Belajar sebagaimana yang digambarkan di atas baru hanya
sebahagian kecil dari proses belajar, hanya sekedar menguasai konsep, dan belum
lagi disebut sebagai belajar yang sejati. Untuk melakukan proses belajar yang
hakiki atau belajar yang sejati maka kita bisa mengambil cermin diri dari tokoh
sejarah, misal bagaimana Presiden Sukarno (Bung Karno) pada waktu kecil belajar
dan melakukan proses kreatifitas yang lain (?).
Membaca adalah kebiasaan positif yang selalu dilakukan Bung
Karno sejak kecil. Apa alasan mengapa Bung Karno harus gemar membaca, rajin
belajar dan belajar tentang segala sesuatu ?

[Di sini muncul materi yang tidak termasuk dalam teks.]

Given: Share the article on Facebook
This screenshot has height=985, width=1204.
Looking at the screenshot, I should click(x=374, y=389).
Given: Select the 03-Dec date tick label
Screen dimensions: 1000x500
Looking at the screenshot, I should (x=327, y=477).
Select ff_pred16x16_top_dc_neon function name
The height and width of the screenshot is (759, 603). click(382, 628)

Didorong oleh ego yang meluap-luap untuk bisa bersaing dengan
siswa-siswa bule, maka Bung Karno sangat tekun membaca, dan sangat serius dalam
belajar. Ketika belajar di HBS- Hoogere Burger School Surabaya, dari 300 murid yang ada dan hanya
20 murid saja yang pribumi (satu di antaranya adalah Bung Karno) yang sulit
menarik simpati teman-teman sekelas. Mereka memandang rendah kepada anak
pribumi sebagai anak kampungan. Namun Bung Karno adalah murid yang hebat
sehingga satu atau dua guru menaruh rasa simpati padanya.

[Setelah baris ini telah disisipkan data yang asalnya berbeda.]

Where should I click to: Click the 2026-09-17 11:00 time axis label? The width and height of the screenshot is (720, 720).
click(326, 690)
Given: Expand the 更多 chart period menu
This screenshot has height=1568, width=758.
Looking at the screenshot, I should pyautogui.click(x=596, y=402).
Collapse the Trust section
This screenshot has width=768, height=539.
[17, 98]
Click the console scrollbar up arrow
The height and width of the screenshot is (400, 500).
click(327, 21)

Rasa simpati gurunya, membuat Bung Karno bisa memperoleh
fasilitas yang lebih untuk
“mengacak-acak atau memanfaatkan” perpustakaan dan membaca segala buku, baik
yang ia gemari maupun yang tidak ia sukai. Umumnya buku ditulis dalam bahasa
Belanda. Problem berbahasa Belanda menghambat rasa haus ilmunya (membaca buku
yang ditulis dalam bahasa Belanda). Entah strategi apa yang ia peroleh secara
kebetulan, namun Bung Karno punya jalan pintas (cara cepat) dalam menguasai
bahasa Belanda. Bung karno menjadi akrab dengan noni Belanda sebagai
kekasihnya. Berkomunikasi langsung dalam bahasa asing (Bahasa Belanda) adalah
cara praktis untuk lekas mahir berbahasa Belanda. Mien Hessels, adalah salah
satu kekasih Bung Karno yang berkebangsaan Belanda.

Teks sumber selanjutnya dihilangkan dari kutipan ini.